In the first provisional data of March 6, 2013, INS announced a 0.3 percent advance in real terms compared with 2011.
According to INS, the Gross Domestic Product estimated for the fourth quarter of 2012 stood at 172.107 billion lei current prices, increasing – in real terms – by 1.1 percent from the fourth quarter of 2011.
Compared with the first provisional version released by INS, the GDP dynamic in 2012 as against 2011 advanced 0.4 percentage points, from 100.3 percent to 100.7 percent, mainly on the grounds of the significant improvement in the contribution to the GDP growth of the industry and wholesale and retail trade sectors.
Therefore, industry registered, from a -0.6 percent decline in provisional version (1), an increase to -0.3 percent in provisional version (2), following the modification of the activity volume by 1.1 percentage points (from 97.9 percent to 99.0 percent). In the wholesale and retail trade, repairs of cars and motorcycles, transports and storage, hotels and restaurants, from a 0.0 percent stagnation, a slight 0.2 percent increase was registered, following the modification of the activity volume by 1.2 percentage points (from 100.3 percent to 101.5 percent).
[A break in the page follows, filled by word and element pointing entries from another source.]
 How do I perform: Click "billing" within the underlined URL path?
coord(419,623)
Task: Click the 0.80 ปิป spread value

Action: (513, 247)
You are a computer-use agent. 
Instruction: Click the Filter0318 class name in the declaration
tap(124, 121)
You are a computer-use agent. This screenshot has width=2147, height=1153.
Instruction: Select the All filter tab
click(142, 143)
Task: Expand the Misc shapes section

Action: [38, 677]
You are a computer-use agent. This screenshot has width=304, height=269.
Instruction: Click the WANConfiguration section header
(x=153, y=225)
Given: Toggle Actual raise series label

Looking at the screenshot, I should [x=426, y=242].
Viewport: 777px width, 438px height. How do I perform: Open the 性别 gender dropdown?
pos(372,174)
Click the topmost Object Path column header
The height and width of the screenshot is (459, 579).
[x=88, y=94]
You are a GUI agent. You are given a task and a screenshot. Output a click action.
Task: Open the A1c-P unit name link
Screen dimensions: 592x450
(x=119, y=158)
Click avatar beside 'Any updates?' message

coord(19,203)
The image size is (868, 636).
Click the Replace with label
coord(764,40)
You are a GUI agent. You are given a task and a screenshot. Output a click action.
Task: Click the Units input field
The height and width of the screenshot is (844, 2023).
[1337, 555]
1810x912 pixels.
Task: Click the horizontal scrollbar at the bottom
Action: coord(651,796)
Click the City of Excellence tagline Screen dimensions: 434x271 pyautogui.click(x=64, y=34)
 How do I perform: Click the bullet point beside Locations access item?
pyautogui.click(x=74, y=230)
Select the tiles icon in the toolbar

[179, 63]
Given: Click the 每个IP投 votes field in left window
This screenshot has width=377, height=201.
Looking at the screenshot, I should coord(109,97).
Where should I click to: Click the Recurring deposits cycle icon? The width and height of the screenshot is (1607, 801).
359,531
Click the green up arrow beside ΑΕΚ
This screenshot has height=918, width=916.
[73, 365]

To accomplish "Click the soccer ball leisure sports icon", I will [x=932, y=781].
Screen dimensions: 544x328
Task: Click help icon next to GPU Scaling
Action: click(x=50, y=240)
‘The total gross added value, which in provisional version (1) had a negative contribution to the GDP increase (-0.2 percent), in provisional version (2) it registered a 0.4 percent contribution to the GDP growth, while the net fees per product reduced their contribution by 0.2 percentage points,’ the INS release reads.
From the GDP employment viewpoint, significant alterations of the contribution to the GDP growth between the two estimations were registered in the household final consumption expenditure, from 0.4 percent to 0.6 percent, following the modification in its volume by 0.4 percentage points (from 100.6 percent to 101.0 percent) and the gross fixed capital formation, from 1.0 percent to 1.3 percent, following the modification in its volume by 0.9 percentage points (from 104.0 percent to 104.9 percent).
The net export of goods and services increased its negative contribution to the GDP growth by 0.1 percentage points.
According to the explanations supplied by INS, the revision of the GDP estimated for 2012 was grounded on the additional data, referring to the fourth quarter of 2012, which became available after the release of the provisional data (1) and a significant impact consisted of the modification of the data concerning the ‘Public Administrations” sector.
Moreover, the GDP revision was also grounded on the value index series, the volume and the price indices, recalculated following the change, starting with January 2013, of the reference year used in the calculation of these indices (from 2005 to 2010).
The reference year change determined the corresponding recalculation and revision of the series of data previously made public and supposed the rescale of the indices to a new reference year, as well as the recalculation of the indices with the new weighting system, starting with January 2010 until present. The employment of these series of recalculated data determined the adjustment of the estimated GDP for all the quarters of 2012.